## Your instructions
Take the lines below between the one holding "GROUPE MC77 (176, 2340)" and the one holding "Exploring Decorative Stitches (406, 744)", inclusive, and copy them exactly. Add nothing.

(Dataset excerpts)
━━━━━━━━━━━━━━━━━━━━
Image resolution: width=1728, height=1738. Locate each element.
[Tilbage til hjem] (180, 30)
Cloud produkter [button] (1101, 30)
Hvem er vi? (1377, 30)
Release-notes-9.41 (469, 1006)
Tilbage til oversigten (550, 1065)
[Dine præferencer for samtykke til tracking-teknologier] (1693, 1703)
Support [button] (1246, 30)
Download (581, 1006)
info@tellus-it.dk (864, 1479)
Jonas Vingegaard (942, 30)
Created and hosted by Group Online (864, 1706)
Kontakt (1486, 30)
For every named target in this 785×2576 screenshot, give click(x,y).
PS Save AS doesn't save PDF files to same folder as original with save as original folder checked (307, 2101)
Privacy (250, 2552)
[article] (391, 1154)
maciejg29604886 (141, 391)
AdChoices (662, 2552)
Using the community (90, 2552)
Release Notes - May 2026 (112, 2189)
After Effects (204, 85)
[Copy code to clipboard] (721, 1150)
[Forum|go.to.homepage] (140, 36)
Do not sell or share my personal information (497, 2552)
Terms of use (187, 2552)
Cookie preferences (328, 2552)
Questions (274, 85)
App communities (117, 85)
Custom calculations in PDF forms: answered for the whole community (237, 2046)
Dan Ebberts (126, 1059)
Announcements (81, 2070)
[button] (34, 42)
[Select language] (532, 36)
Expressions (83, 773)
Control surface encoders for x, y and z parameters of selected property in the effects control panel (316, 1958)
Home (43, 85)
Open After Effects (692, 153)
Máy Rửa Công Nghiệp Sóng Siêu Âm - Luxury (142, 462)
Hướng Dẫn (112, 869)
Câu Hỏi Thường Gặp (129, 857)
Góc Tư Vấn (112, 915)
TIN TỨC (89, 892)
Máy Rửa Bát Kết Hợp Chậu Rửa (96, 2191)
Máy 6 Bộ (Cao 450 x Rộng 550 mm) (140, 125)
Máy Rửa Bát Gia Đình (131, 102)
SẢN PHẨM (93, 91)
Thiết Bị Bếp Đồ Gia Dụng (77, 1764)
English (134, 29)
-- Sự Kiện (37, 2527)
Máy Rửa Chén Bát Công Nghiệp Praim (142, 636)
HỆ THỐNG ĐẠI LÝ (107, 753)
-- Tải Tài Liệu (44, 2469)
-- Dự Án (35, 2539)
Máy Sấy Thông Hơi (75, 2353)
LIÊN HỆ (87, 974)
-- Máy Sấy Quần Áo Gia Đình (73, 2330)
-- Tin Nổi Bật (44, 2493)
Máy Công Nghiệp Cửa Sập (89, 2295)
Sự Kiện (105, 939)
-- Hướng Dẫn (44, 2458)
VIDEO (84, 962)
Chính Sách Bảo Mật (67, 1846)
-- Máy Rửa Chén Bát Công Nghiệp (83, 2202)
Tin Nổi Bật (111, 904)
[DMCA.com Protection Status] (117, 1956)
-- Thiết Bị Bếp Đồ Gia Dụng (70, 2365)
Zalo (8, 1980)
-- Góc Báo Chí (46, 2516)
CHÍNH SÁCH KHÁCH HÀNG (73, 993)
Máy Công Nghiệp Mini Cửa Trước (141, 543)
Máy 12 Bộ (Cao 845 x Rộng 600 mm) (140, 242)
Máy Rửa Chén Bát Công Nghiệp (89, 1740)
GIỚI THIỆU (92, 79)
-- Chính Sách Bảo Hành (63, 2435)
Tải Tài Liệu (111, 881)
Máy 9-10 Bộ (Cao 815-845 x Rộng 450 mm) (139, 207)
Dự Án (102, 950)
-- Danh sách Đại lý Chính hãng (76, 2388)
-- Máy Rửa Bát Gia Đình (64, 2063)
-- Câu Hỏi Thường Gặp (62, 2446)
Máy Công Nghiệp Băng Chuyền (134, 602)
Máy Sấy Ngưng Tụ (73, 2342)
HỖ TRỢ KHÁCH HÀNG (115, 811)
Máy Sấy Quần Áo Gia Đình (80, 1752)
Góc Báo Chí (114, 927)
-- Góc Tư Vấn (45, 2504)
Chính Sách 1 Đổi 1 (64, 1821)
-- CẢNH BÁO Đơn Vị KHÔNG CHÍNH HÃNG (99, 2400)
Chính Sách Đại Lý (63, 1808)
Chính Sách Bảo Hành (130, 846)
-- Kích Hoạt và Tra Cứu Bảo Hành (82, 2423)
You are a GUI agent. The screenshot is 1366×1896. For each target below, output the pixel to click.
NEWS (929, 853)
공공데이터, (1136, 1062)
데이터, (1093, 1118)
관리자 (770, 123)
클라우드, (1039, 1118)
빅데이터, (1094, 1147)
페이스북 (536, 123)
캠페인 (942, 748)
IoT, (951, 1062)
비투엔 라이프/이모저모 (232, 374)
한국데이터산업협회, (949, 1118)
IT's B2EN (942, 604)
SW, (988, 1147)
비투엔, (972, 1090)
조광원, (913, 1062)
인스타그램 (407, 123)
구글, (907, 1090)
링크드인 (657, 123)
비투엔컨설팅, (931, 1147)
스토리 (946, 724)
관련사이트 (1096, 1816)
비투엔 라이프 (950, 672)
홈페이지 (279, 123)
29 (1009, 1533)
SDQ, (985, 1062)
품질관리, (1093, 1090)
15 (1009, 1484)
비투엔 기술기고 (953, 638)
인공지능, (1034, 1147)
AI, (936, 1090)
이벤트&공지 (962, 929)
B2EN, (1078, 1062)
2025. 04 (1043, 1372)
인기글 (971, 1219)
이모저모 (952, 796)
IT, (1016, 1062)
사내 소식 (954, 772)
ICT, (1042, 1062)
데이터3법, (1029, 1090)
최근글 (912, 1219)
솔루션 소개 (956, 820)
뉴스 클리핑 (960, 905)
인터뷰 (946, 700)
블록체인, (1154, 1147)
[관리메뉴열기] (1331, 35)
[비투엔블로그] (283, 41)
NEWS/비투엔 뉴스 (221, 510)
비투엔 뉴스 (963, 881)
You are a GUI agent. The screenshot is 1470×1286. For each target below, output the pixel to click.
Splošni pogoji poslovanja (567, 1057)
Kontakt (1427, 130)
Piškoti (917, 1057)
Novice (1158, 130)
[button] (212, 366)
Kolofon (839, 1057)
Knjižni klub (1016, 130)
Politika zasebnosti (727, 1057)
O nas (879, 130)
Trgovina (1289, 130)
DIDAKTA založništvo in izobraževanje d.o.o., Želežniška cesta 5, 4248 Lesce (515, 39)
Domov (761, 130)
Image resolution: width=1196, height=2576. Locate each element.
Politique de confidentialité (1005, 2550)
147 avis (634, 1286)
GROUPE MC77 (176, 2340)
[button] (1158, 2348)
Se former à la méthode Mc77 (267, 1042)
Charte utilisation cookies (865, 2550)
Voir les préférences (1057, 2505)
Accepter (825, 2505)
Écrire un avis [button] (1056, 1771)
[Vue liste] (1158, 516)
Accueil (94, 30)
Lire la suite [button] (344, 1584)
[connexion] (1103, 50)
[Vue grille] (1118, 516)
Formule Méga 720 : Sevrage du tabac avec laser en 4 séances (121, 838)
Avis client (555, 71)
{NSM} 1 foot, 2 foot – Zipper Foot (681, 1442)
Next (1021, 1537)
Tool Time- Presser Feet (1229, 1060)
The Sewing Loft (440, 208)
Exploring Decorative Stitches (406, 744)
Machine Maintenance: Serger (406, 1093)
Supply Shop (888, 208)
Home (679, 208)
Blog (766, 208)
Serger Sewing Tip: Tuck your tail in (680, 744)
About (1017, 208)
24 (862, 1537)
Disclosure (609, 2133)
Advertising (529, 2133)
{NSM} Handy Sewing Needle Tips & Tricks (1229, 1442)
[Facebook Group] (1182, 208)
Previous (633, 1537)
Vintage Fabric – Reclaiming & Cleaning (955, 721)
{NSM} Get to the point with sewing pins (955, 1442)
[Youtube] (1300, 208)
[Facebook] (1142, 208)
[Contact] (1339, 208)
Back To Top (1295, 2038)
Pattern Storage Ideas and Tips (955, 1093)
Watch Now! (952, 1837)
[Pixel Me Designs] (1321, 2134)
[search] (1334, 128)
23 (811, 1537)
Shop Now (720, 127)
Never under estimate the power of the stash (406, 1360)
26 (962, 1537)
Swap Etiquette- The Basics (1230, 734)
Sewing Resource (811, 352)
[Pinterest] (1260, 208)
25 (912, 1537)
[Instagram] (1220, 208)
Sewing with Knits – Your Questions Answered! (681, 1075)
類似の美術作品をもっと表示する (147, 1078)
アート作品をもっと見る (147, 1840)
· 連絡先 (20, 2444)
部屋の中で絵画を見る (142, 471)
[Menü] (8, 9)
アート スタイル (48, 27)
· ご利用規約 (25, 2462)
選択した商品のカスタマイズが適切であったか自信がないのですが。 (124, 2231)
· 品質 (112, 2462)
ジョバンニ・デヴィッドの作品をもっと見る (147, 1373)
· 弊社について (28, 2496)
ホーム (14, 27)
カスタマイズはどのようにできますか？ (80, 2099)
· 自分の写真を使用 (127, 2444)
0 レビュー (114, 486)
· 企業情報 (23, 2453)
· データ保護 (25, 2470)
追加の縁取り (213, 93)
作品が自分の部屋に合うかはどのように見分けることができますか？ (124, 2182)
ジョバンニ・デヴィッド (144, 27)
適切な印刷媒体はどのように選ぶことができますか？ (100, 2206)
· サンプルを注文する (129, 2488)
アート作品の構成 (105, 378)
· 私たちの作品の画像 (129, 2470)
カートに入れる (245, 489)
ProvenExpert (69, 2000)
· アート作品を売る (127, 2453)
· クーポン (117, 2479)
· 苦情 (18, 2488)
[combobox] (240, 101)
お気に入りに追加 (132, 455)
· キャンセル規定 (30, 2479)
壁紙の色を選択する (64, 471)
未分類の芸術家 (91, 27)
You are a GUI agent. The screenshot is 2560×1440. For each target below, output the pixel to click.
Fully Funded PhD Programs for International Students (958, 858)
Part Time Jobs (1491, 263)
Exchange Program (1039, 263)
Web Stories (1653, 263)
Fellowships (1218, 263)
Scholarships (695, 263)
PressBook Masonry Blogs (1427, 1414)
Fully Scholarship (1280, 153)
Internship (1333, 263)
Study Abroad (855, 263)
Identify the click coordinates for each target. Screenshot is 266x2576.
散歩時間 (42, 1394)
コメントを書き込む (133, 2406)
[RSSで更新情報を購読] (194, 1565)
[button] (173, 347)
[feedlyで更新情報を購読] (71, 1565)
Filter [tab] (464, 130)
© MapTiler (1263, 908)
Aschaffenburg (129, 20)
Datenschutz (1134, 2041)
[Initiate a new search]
━━━━━━━━━━━━━━━━━━━━
## Task output
GROUPE MC77 (176, 2340)
[button] (1158, 2348)
Se former à la méthode Mc77 (267, 1042)
Charte utilisation cookies (865, 2550)
Voir les préférences (1057, 2505)
Accepter (825, 2505)
Écrire un avis [button] (1056, 1771)
[Vue liste] (1158, 516)
Accueil (94, 30)
Lire la suite [button] (344, 1584)
[connexion] (1103, 50)
[Vue grille] (1118, 516)
Formule Méga 720 : Sevrage du tabac avec laser en 4 séances (121, 838)
Avis client (555, 71)
{NSM} 1 foot, 2 foot – Zipper Foot (681, 1442)
Next (1021, 1537)
Tool Time- Presser Feet (1229, 1060)
The Sewing Loft (440, 208)
Exploring Decorative Stitches (406, 744)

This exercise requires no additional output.